## Data provided
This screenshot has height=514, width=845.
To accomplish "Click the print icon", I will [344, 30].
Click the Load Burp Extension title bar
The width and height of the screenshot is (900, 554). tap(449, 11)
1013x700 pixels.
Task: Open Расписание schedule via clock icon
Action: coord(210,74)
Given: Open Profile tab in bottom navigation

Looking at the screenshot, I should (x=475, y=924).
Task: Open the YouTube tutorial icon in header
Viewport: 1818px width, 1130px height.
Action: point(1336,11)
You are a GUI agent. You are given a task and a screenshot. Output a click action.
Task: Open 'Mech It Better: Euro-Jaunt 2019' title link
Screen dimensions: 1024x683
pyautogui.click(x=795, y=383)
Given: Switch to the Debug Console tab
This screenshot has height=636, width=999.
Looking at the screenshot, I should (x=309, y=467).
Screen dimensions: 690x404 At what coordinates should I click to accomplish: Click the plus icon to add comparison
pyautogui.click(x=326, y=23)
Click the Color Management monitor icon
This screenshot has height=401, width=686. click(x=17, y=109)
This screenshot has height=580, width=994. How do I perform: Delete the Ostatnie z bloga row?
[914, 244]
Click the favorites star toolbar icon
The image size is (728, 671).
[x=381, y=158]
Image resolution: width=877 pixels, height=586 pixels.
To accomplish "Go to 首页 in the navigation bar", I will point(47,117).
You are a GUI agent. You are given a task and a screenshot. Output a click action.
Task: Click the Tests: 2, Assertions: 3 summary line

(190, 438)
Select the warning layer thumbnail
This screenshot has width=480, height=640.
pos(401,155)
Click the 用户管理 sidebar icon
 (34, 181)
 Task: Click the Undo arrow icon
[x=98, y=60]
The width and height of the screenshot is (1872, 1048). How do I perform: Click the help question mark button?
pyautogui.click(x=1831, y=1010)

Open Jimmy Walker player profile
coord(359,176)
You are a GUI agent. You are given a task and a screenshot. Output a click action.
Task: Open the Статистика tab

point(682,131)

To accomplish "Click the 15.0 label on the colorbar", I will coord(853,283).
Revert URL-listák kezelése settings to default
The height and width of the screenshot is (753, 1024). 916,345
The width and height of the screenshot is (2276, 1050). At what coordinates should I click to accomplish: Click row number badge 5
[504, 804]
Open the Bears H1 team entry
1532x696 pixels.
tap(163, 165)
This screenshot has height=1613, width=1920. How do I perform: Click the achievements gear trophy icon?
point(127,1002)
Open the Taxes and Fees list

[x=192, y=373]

## Instructions for the task
Each entry should be reproduced in the output exactly.

## Task output
This screenshot has height=514, width=845.
To accomplish "Click the print icon", I will [344, 30].
Click the Load Burp Extension title bar
The width and height of the screenshot is (900, 554). tap(449, 11)
1013x700 pixels.
Task: Open Расписание schedule via clock icon
Action: coord(210,74)
Given: Open Profile tab in bottom navigation

Looking at the screenshot, I should (x=475, y=924).
Task: Open the YouTube tutorial icon in header
Viewport: 1818px width, 1130px height.
Action: point(1336,11)
You are a GUI agent. You are given a task and a screenshot. Output a click action.
Task: Open 'Mech It Better: Euro-Jaunt 2019' title link
Screen dimensions: 1024x683
pyautogui.click(x=795, y=383)
Given: Switch to the Debug Console tab
This screenshot has height=636, width=999.
Looking at the screenshot, I should (x=309, y=467).
Screen dimensions: 690x404 At what coordinates should I click to accomplish: Click the plus icon to add comparison
pyautogui.click(x=326, y=23)
Click the Color Management monitor icon
This screenshot has height=401, width=686. click(x=17, y=109)
This screenshot has height=580, width=994. How do I perform: Delete the Ostatnie z bloga row?
[914, 244]
Click the favorites star toolbar icon
The image size is (728, 671).
[x=381, y=158]
Image resolution: width=877 pixels, height=586 pixels.
To accomplish "Go to 首页 in the navigation bar", I will point(47,117).
You are a GUI agent. You are given a task and a screenshot. Output a click action.
Task: Click the Tests: 2, Assertions: 3 summary line

(190, 438)
Select the warning layer thumbnail
This screenshot has width=480, height=640.
pos(401,155)
Click the 用户管理 sidebar icon
 (34, 181)
 Task: Click the Undo arrow icon
[x=98, y=60]
The width and height of the screenshot is (1872, 1048). How do I perform: Click the help question mark button?
pyautogui.click(x=1831, y=1010)

Open Jimmy Walker player profile
coord(359,176)
You are a GUI agent. You are given a task and a screenshot. Output a click action.
Task: Open the Статистика tab

point(682,131)

To accomplish "Click the 15.0 label on the colorbar", I will coord(853,283).
Revert URL-listák kezelése settings to default
The height and width of the screenshot is (753, 1024). 916,345
The width and height of the screenshot is (2276, 1050). At what coordinates should I click to accomplish: Click row number badge 5
[504, 804]
Open the Bears H1 team entry
1532x696 pixels.
tap(163, 165)
This screenshot has height=1613, width=1920. How do I perform: Click the achievements gear trophy icon?
point(127,1002)
Open the Taxes and Fees list

[x=192, y=373]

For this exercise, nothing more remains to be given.